Well today things are looking a bit better.  Recently I had an echocardiogram (pictures of my heart; they look a lot like a baby sonogram believe it or not).  My heart doctors have determined from the echo that I can now stop wearing my portable defibrillator and that I don't need currently to have a defibrillator installed into my body.  My heart is at about 45% of operating capacity now.  Apparently in a healthy person the heart operates at 80%.  When I entered the hospital in July my heart was at 20% or a bit less.    45% is considered a vast improvement and the thinking is that my heart will continue to improve.  Occasionally my heart feels a bit queer but that is considered OK.  I feel no pain.

But that has been the case since it was determined that I had Congestive Heart Failure (CHF) in July.  Again to me CHF is a terrible old-fashioned phrase that should be updated, made new and improved.  CHF as a phrase scared me (almost to death ! ha-ha!).  I heard the word "failure" and I thought of death, my death.  CHF made me think of very unhealthy old people, not me.  Being "only" in my 50s I felt I was too young to die.  When my heart was doing crazy things in late July I felt nothing.  I felt no pain or discomfort in my heart.  (Other than not being able to walk, breath or talk.)  They can do wonders these days with CHF, things they could not do even 5 years ago.

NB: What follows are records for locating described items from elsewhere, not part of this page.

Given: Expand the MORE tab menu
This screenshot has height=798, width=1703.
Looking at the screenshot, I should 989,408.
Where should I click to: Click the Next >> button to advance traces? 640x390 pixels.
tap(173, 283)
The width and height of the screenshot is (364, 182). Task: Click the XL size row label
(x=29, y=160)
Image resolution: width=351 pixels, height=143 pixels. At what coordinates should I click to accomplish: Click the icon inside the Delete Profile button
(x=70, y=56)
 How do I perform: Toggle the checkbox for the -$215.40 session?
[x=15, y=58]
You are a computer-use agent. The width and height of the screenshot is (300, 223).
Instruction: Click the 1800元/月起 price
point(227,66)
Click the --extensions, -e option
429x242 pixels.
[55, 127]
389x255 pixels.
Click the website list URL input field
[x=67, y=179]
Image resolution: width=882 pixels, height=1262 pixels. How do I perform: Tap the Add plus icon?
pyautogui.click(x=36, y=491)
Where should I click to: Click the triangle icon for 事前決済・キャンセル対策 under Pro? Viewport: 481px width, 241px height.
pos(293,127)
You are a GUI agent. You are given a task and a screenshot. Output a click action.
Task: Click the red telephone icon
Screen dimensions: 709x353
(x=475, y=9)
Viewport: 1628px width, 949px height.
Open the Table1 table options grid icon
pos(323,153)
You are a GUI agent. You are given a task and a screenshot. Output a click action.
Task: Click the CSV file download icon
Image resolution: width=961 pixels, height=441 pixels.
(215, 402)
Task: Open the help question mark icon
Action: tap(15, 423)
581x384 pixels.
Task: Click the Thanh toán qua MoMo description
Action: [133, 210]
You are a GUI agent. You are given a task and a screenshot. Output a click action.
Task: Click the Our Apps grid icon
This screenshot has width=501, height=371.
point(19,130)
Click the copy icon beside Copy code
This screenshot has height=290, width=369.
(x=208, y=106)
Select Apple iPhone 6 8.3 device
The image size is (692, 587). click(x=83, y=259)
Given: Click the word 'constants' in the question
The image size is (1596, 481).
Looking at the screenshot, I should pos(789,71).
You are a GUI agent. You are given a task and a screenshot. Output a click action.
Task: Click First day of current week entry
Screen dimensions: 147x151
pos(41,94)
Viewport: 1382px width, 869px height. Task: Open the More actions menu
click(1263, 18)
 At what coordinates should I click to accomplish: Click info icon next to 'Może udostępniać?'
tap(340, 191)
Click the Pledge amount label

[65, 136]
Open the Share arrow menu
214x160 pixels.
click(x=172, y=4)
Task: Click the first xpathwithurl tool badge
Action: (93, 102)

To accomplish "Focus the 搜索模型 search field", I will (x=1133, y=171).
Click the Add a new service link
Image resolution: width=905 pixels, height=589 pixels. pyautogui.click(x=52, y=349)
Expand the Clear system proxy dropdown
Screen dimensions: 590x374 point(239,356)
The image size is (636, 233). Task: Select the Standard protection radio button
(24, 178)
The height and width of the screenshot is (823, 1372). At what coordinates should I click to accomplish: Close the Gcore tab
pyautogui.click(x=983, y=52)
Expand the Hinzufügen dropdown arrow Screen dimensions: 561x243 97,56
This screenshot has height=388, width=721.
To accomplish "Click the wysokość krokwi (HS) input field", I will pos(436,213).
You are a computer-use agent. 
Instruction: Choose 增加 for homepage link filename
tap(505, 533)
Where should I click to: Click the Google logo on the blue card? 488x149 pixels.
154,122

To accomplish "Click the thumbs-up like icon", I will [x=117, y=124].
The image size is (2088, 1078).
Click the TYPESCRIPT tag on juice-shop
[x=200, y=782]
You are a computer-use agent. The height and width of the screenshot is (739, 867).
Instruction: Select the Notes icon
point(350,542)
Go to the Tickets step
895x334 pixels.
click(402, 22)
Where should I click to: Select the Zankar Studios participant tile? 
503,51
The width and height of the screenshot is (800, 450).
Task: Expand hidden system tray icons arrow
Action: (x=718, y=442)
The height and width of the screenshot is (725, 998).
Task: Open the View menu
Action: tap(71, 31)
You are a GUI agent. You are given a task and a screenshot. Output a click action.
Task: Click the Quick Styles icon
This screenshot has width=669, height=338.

When my heart rate was racing upward to crazy high levels or dropping precipitously to too slow beats I felt nothing.  This atrial fibrillation or afib or abnormal heart rhythms is something they addressed when they did an ablation on me to stop/cut off/"kill" the flow of some extra electrical currents I had flowing in my heart.  The ablation has been successful.  In the hospital my afib caused the monitors attached to me to go haywire and caused alarms to literally go off several times.  When this happened 2 doctors and 3 to 4 nurses came running into my room a number of times expecting to find me unconscious and about to die, or perhaps already dead.  Instead I was always awake and I always felt nothing, no pain or discomfort, in fact I felt well.?!  Go figure.  Strange but true.

The other issue with my heart was the viral infection that had been sitting in my heart dormant for about a couple of years per the doctors' estimation, from some cold I had fought off a couple of years ago.  They determined this from a cardiac MRI they did in the hospital.  It was terrible!!!!!!!!!  I had weights on my chest and all sorts of monitors and I was in the machine for two and 1/2 hours (2 1/2).  It was very claustrophobic and difficult.  I wouldn't wish it on my worst enemy.  I chickened out twice (with all the stuff on my chest they couldn't get me into the machine properly two times; both times they got me into the machine for a couple of minutes and then had to take me out because the fit was not right.  Each of these times I said no more I give up and I physically climbed to a sitting position.)  The third time was the charm!  Frankly the only thing that got me through it besides a great nurse was thinking about all of you, my family, each and every one of you separately and together, and Pressler, Winn and Amy.